Loss function is implemented in `pytorch/seq2seq/train/smoothing.py`, class
`LabelSmoothing`.

### Optimizer
Adam optimizer with learning rate 1e-3, beta1 = 0.9, beta2 = 0.999, epsilon =
1e-8 and no weight decay.
Network is trained with gradient clipping, max L2 norm of gradients is set to 5.0.

Optimizer is implemented in `pytorch/seq2seq/train/fp_optimizers.py`, class
`Fp32Optimizer`.

### Learning rate schedule
Model is trained with exponential learning rate warmup for 200 steps and with
step learning rate decay. Decay is started after 2/3 of training steps, decays
for a total of 4 times, at regularly spaced intervals, decay factor is 0.5.

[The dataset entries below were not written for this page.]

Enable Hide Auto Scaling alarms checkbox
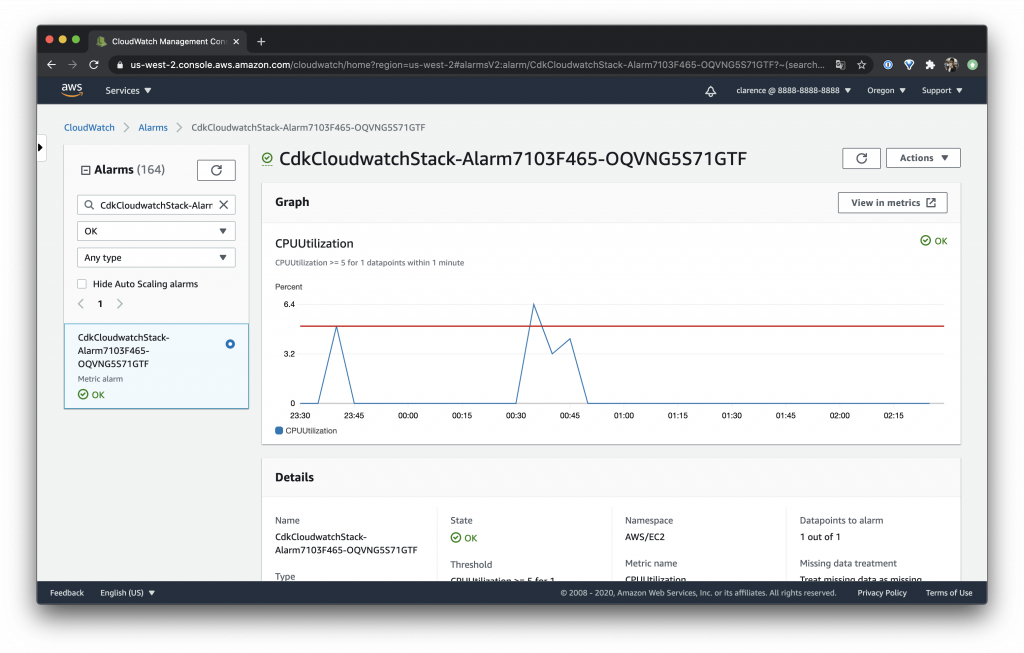Screen dimensions: 1024x653 82,284
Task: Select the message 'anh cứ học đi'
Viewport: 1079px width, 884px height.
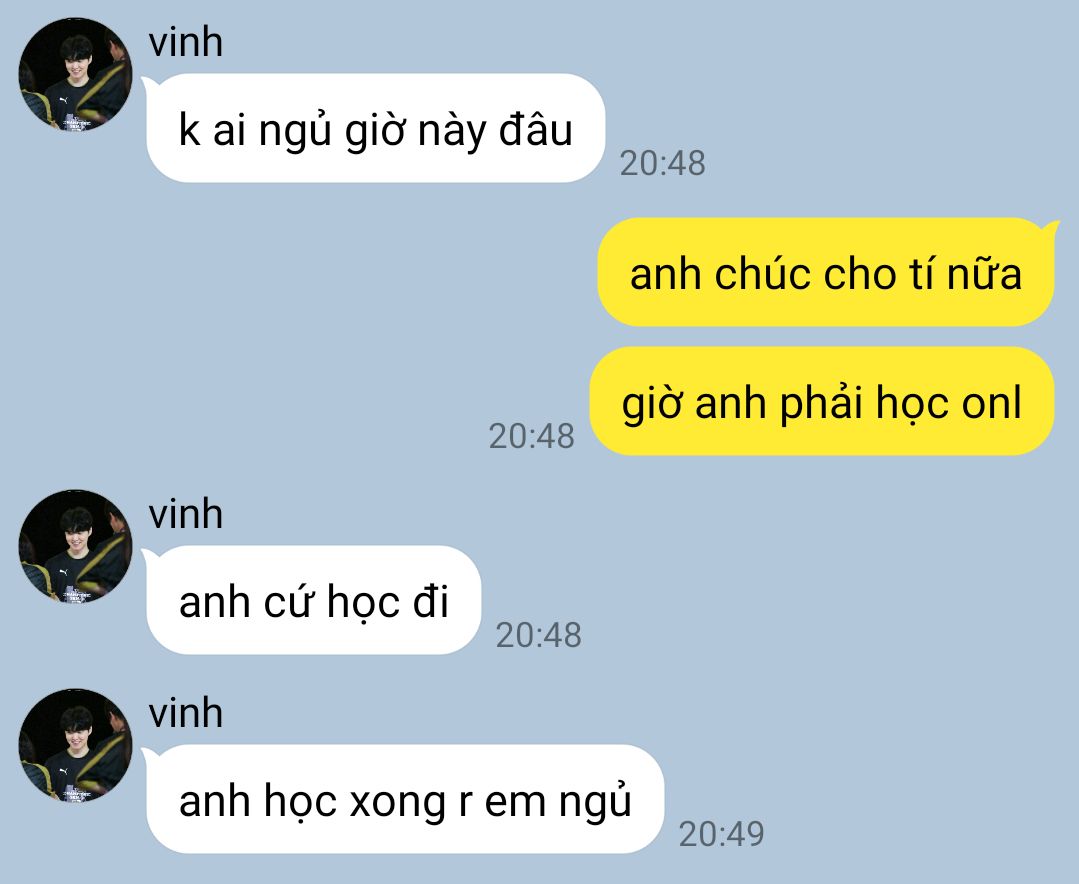Action: pos(314,600)

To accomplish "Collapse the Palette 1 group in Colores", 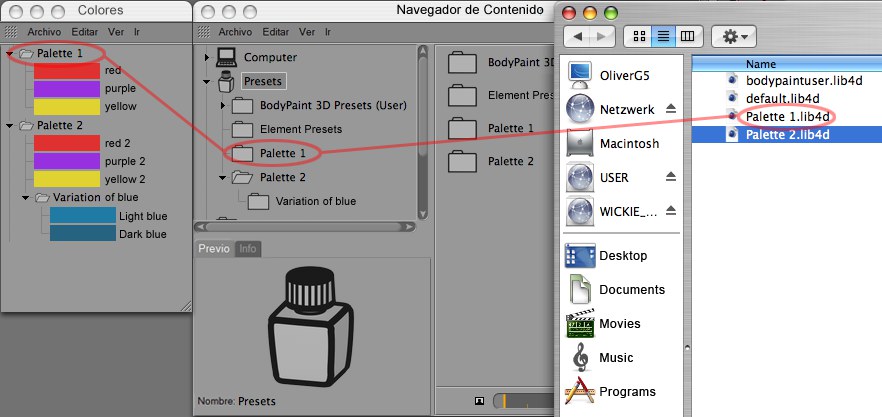I will [10, 53].
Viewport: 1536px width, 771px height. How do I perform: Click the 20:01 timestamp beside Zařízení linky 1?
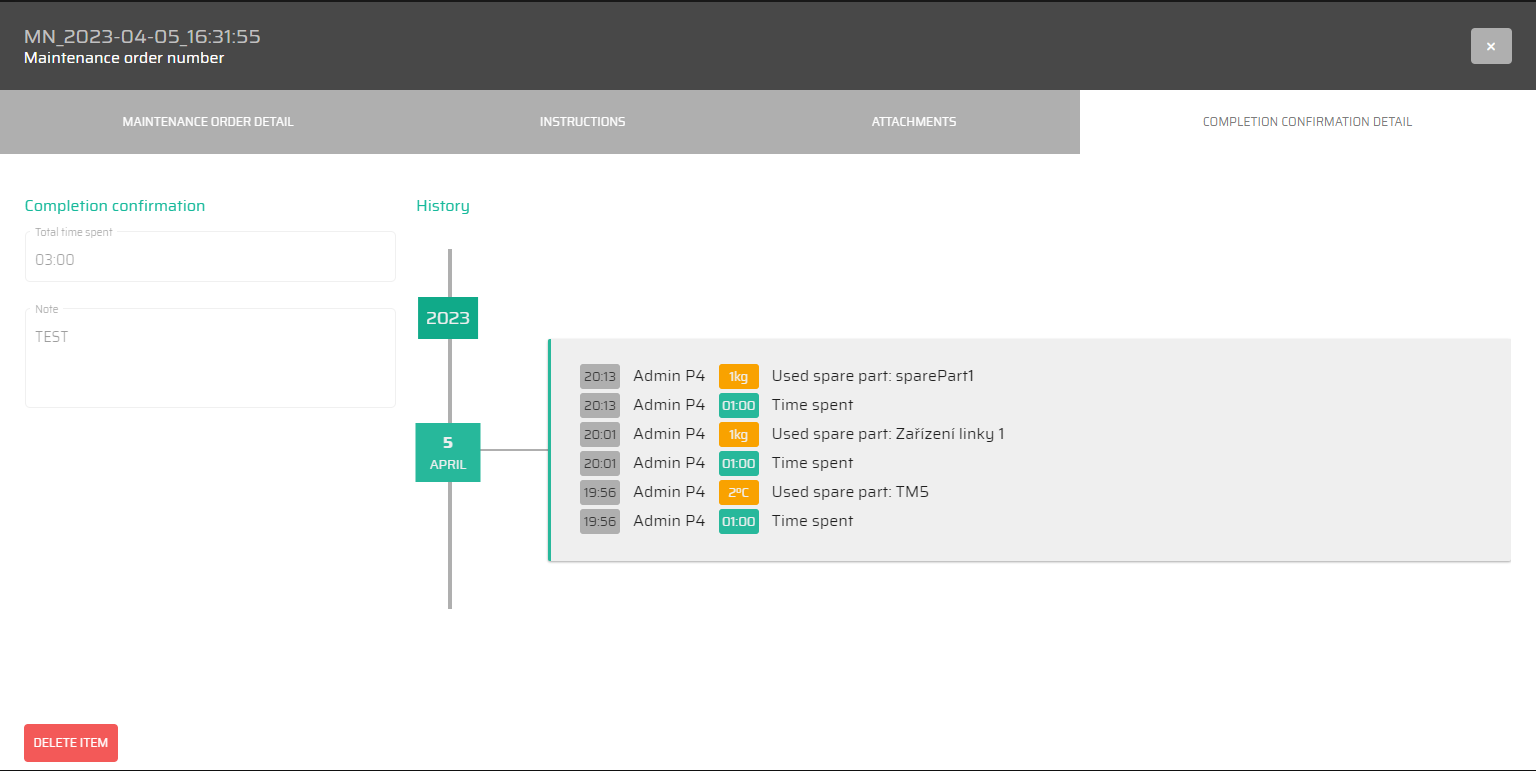click(600, 435)
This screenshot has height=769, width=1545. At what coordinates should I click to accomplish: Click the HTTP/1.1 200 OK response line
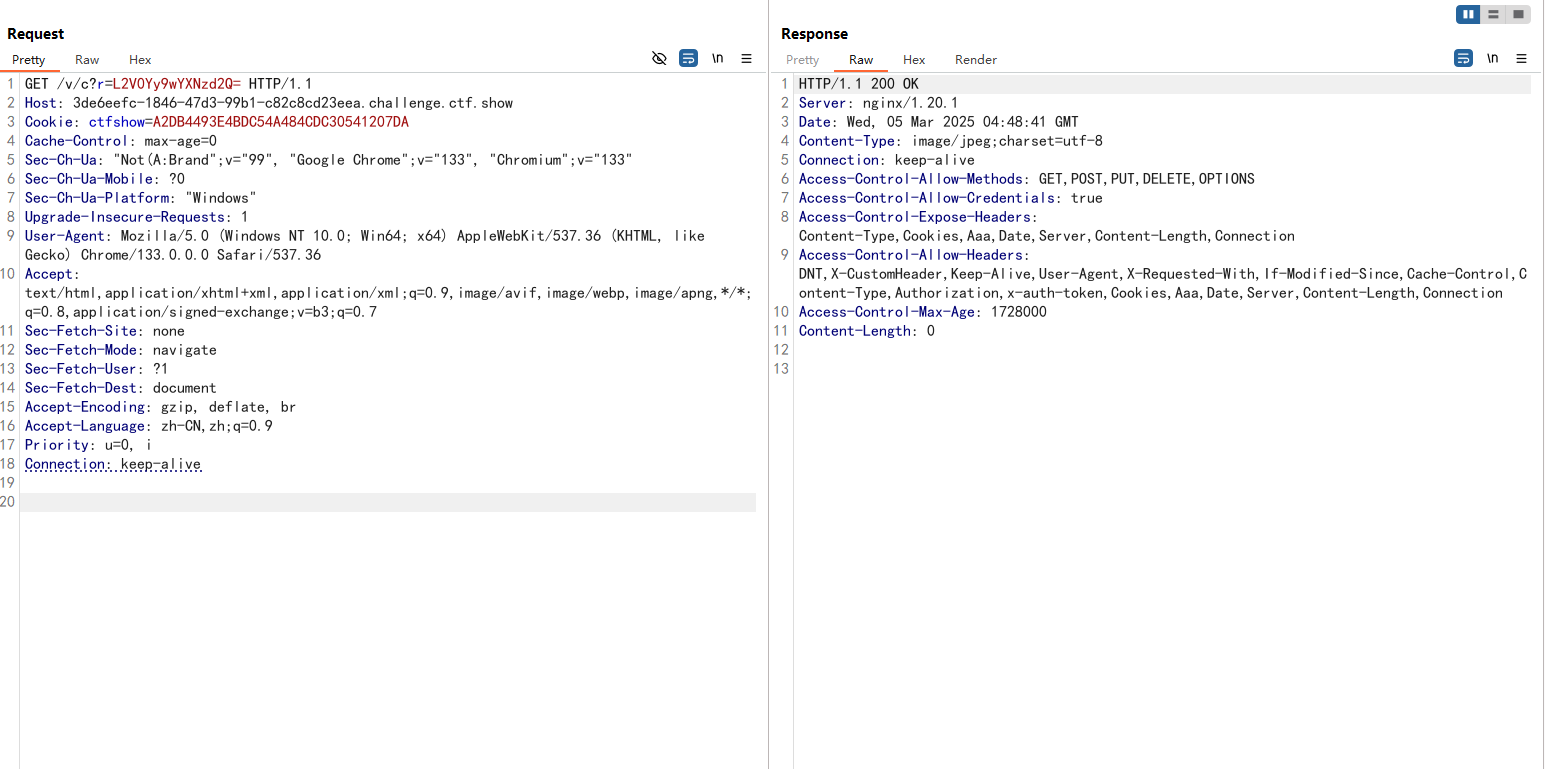(858, 84)
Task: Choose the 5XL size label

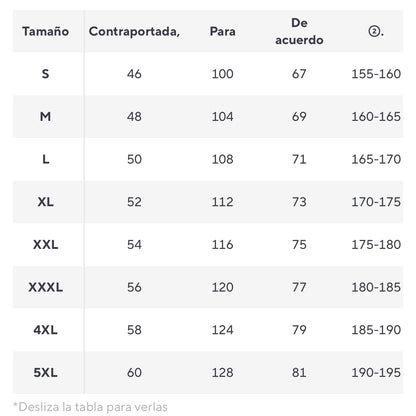Action: point(46,372)
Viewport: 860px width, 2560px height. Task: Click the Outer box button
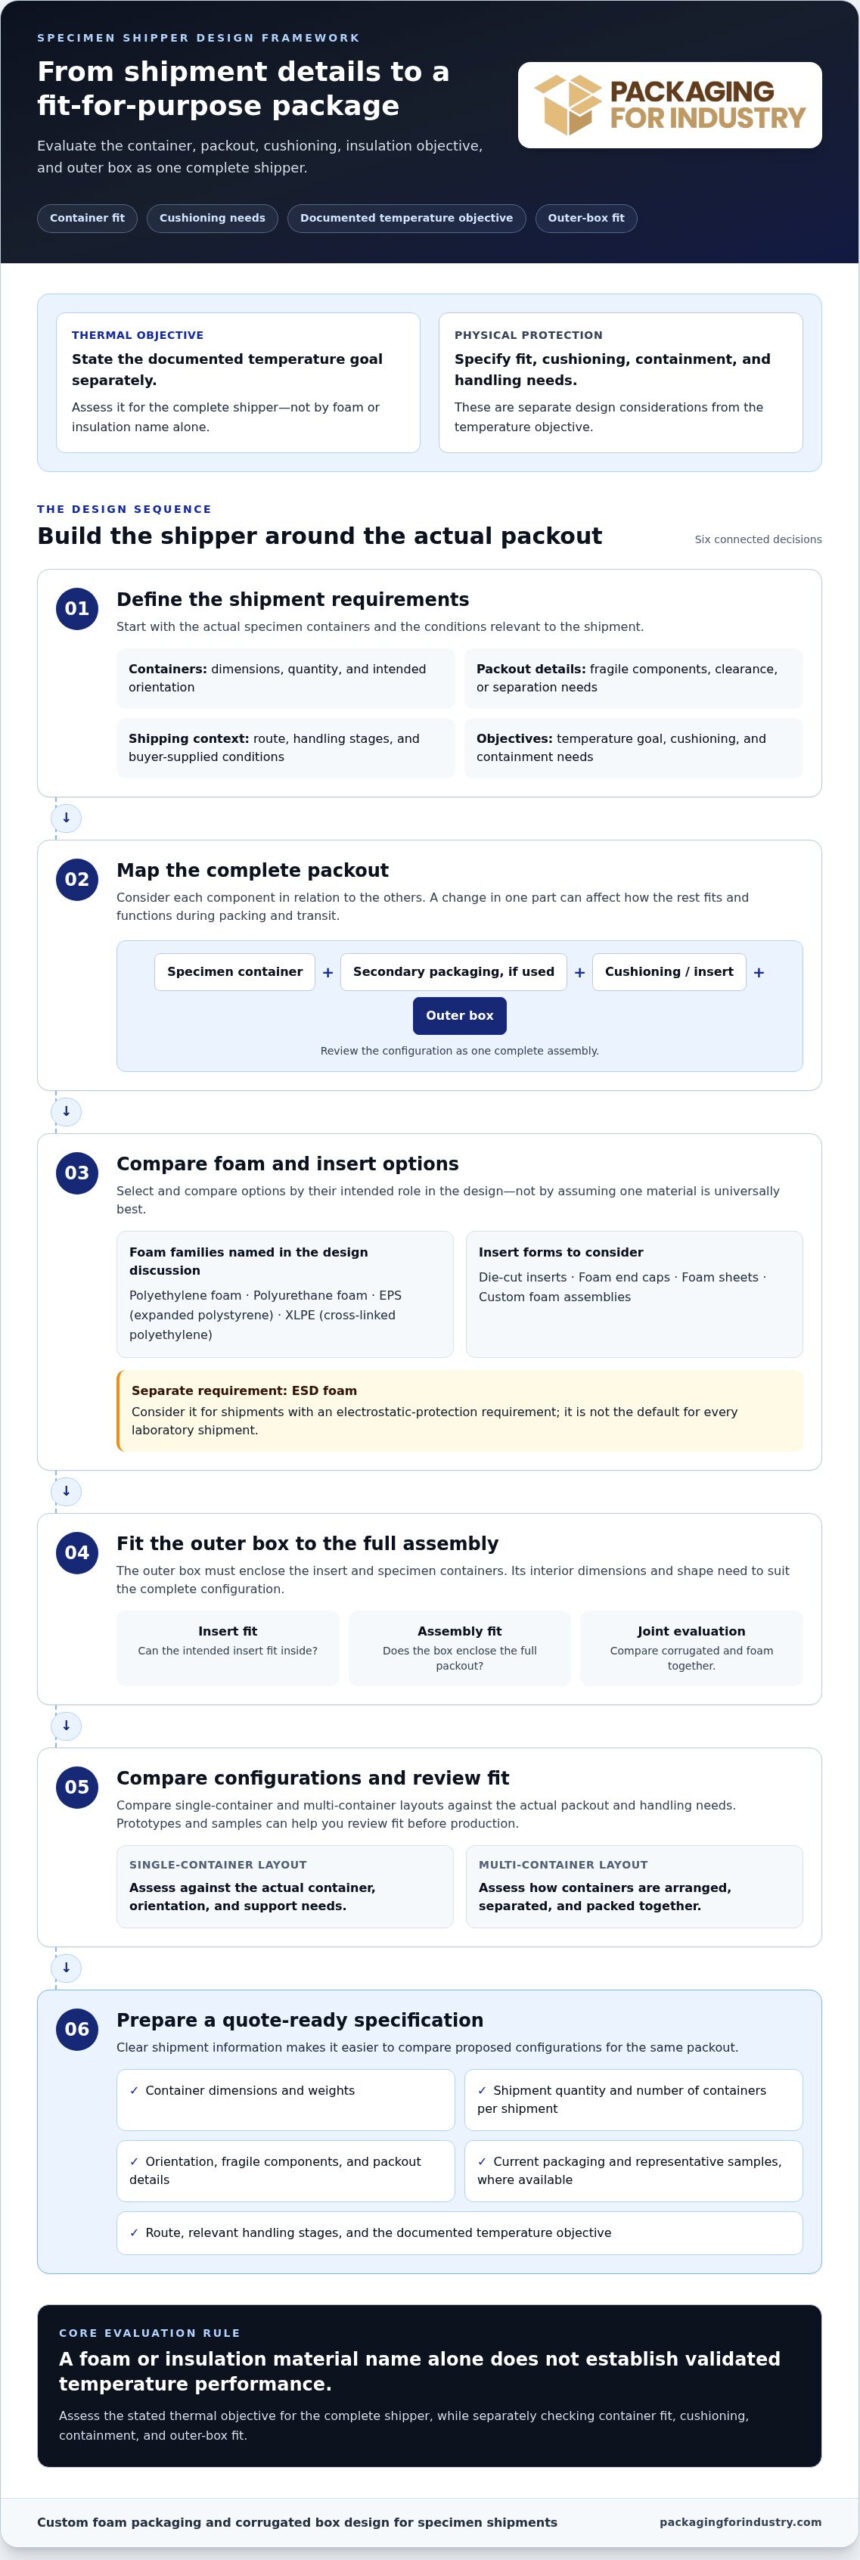[459, 1015]
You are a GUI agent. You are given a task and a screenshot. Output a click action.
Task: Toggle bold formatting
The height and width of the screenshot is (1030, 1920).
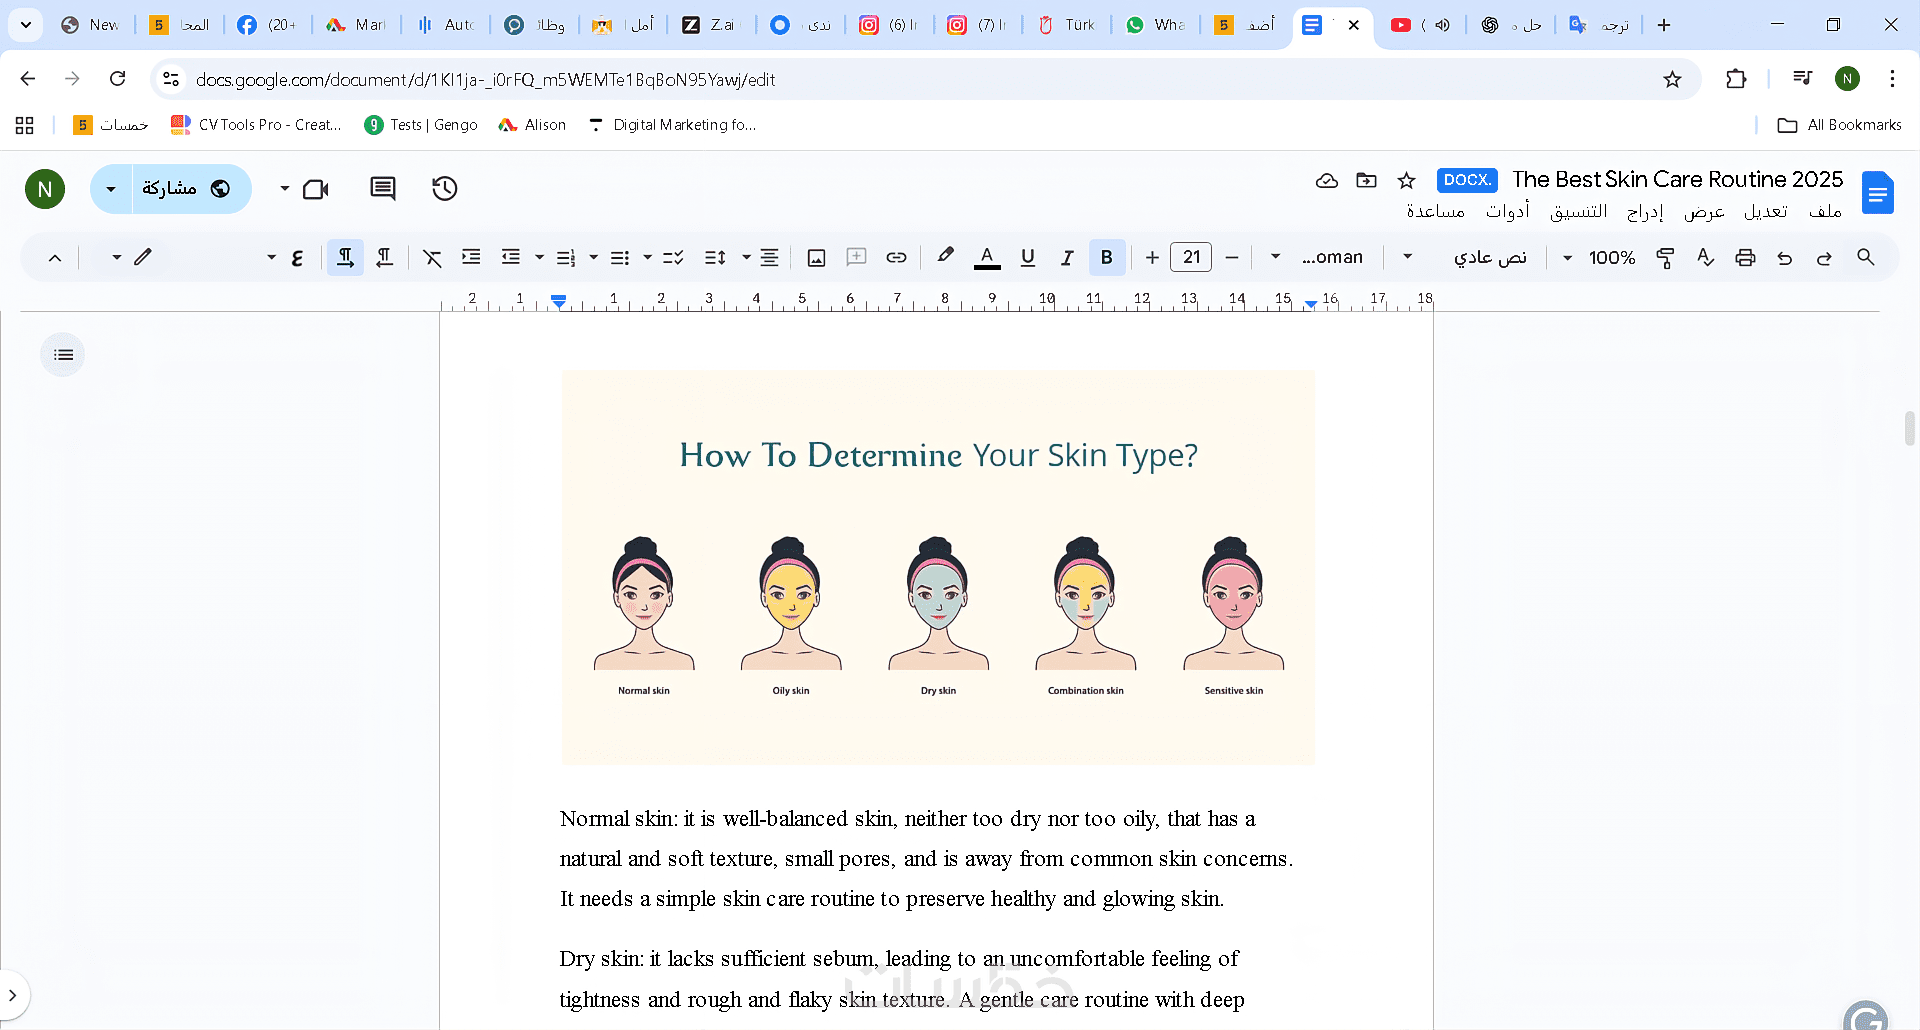pyautogui.click(x=1106, y=258)
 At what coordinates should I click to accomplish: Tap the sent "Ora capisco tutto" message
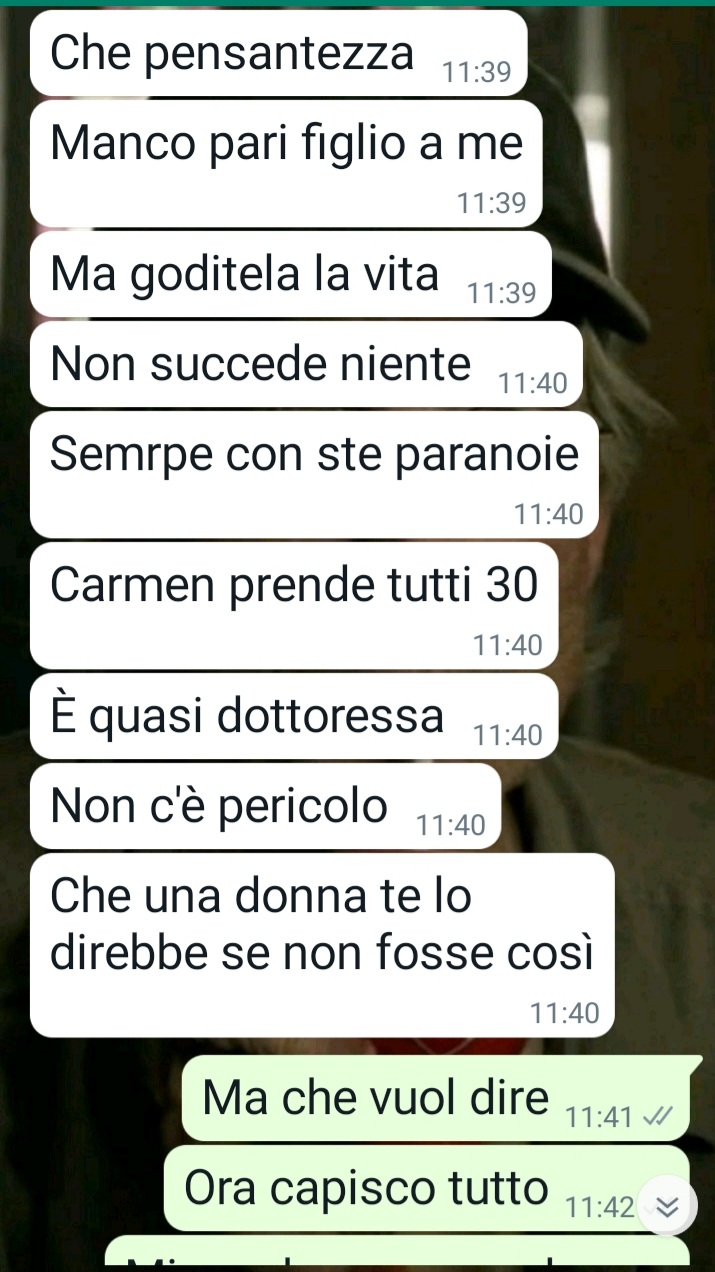pos(427,1188)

Learning rate scheduler is implemented in
`pytorch/seq2seq/train/lr_scheduler.py`, class `WarmupMultiStepLR`.

# 4. 评估

### Quality metric
Uncased BLEU score on newstest2014 en-de dataset.
BLEU scores reported by [sacrebleu](https://pypi.org/project/sacrebleu/)
package (version 1.2.10). Sacrebleu is executed with the following flags:
`--score-only -lc --tokenize intl`.

### Quality target
Uncased BLEU score of 24.00.

### Evaluation frequency
Evaluation of BLEU score is done after every epoch.

### Evaluation thoroughness
Evaluation uses all of `newstest2014.en` (3003 sentences).